In one embodiment, computerized controls regulate the various paver
functions from the hopper to the screed. Smoother mats are being
obtained through use of a rolling beam or sensing instruments.
[0034] In one embodiment, tandem-drum vibratory rollers for
compaction are used. One or two breakdown rollers can be operated
immediately behind the paver 16 to achieve maximum density before
heat is lost from the mix. Intermediate roller patterns often
incorporate a pneumatic or rubber-tired roller to obtain further
density. When tender mix behavior is encountered, as has been the
case with some Superpave mixtures, the intermediate roller is often
removed from the compaction train. A finish roller is then used to
smooth the mat.
[0035] The real-time quality control monitoring system 20 is
connected to a wide area network such as the Internet as well as to
a local area network such as a WiFi network, for example. The
server 20 can receive data from the plant 10, the truck 12, the
lay-down equipment 14, and the paver 16 using modems such as RF
modems. In one embodiment, land-line modems are used. In other
embodiment, wireless modems such as cellular modems are used. In
yet other embodiments, 802.11X can be used to provide wireless LAN
connection with the server 20. In yet other embodiments, a
combination of cellular and 802.11 modems can be used to connect
plant 10, the truck 12, the lay-down equipment 14, and the paver 16
to the server 20.
[0036] One or more client workstations are also connected to the
network. The client workstations can be personal computers or
workstations running browsers such as Netscape or Internet
Explorer. With the browser, a client or user can access the server
20's Web site by clicking in the browser's Address box, and typing
the address (for example, www.atser.com), then press Enter. When
the page has finished loading, the status bar at the bottom of the
window is updated. The browser also provides various buttons that
allow the client or user to traverse the Internet or to perform
other browsing functions.
[0037] An Internet community with one or more building construction
companies, service providers, manufacturers, or marketers is
connected to the network and can communicate directly with users of
the client workstations or indirectly through the server 20. The
Internet community provides the client workstations with access to
a network of test service providers.
[0038] Although the server 20 can be an individual server, the
server 20 can also be a cluster of redundant servers. Such a
cluster can provide automatic data failover, protecting against
both hardware and software faults. In this environment, a plurality
of servers provides resources independent of each other until one
of the servers fails. Each server can continuously monitor other
servers. When one of the servers is unable to respond, the failover
process begins. The surviving server acquires the shared drives and
volumes of the failed server and mounts the volumes contained on
the shared drives. Applications that use the shared drives can also
be started on the surviving server after the failover. As soon as
the failed server is booted up and the communication between
servers indicates that the server is ready to own its shared
drives, the servers automatically start the recovery process.
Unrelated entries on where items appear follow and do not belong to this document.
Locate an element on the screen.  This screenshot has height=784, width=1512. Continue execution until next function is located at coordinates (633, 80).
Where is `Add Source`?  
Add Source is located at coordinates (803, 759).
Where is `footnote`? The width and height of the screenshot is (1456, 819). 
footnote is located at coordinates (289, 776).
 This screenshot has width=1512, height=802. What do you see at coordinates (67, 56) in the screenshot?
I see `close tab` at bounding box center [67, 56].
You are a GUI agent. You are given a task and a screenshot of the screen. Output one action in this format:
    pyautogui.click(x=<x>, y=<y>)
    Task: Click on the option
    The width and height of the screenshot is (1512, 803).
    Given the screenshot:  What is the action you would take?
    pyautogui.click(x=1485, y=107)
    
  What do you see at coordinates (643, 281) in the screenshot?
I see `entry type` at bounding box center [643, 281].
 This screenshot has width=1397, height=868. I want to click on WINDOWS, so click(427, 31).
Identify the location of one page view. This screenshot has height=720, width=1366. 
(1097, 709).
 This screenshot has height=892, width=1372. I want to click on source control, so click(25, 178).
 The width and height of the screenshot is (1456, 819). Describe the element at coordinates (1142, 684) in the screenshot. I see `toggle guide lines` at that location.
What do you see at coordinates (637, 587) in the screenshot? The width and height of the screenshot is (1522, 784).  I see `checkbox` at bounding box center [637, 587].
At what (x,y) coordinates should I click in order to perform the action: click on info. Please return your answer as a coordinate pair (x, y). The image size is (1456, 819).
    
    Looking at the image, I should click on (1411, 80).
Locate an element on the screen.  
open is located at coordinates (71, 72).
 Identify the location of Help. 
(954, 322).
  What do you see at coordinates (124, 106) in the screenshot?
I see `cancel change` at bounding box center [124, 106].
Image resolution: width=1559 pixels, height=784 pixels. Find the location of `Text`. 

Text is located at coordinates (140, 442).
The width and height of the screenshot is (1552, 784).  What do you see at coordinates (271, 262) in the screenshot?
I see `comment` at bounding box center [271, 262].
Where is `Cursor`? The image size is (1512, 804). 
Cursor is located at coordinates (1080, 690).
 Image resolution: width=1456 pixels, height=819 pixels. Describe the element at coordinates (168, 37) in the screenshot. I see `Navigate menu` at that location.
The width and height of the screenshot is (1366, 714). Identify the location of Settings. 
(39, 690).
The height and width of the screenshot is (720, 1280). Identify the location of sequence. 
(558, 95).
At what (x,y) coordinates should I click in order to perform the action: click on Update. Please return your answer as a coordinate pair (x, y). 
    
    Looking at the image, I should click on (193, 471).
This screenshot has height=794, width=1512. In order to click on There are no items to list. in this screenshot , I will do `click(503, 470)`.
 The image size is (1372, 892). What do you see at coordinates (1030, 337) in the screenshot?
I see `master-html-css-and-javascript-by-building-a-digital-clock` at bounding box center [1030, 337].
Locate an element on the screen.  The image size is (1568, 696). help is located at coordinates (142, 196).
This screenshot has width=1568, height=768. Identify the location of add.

Additionally, a server farm can be used. Network requests and
server load conditions can be tracked in real time by the server
farm controller, and the request can be distributed across the farm
of servers to optimize responsiveness and system capacity. When
necessary, the farm can automatically and transparently place
additional server capacity in service as traffic load
increases.
[0039] The server 20 can also be protected by a firewall. When the
firewall receives a network packet from the network, it determines
whether the transmission is authorized. If so, the firewall
examines the header within the packet to determine what encryption
algorithm was used to encrypt the packet. Using this algorithm and
a secret key, the firewall decrypts the data and addresses of the
source and destination firewalls and sends the data to the server
20. If both the source and destination are firewalls, the only
addresses visible (i.e., unencrypted) on the network are those of
the firewall. The addresses of computers on the internal networks,
and, hence, the internal network topology, are hidden. This is
called "virtual private networking" (VPN).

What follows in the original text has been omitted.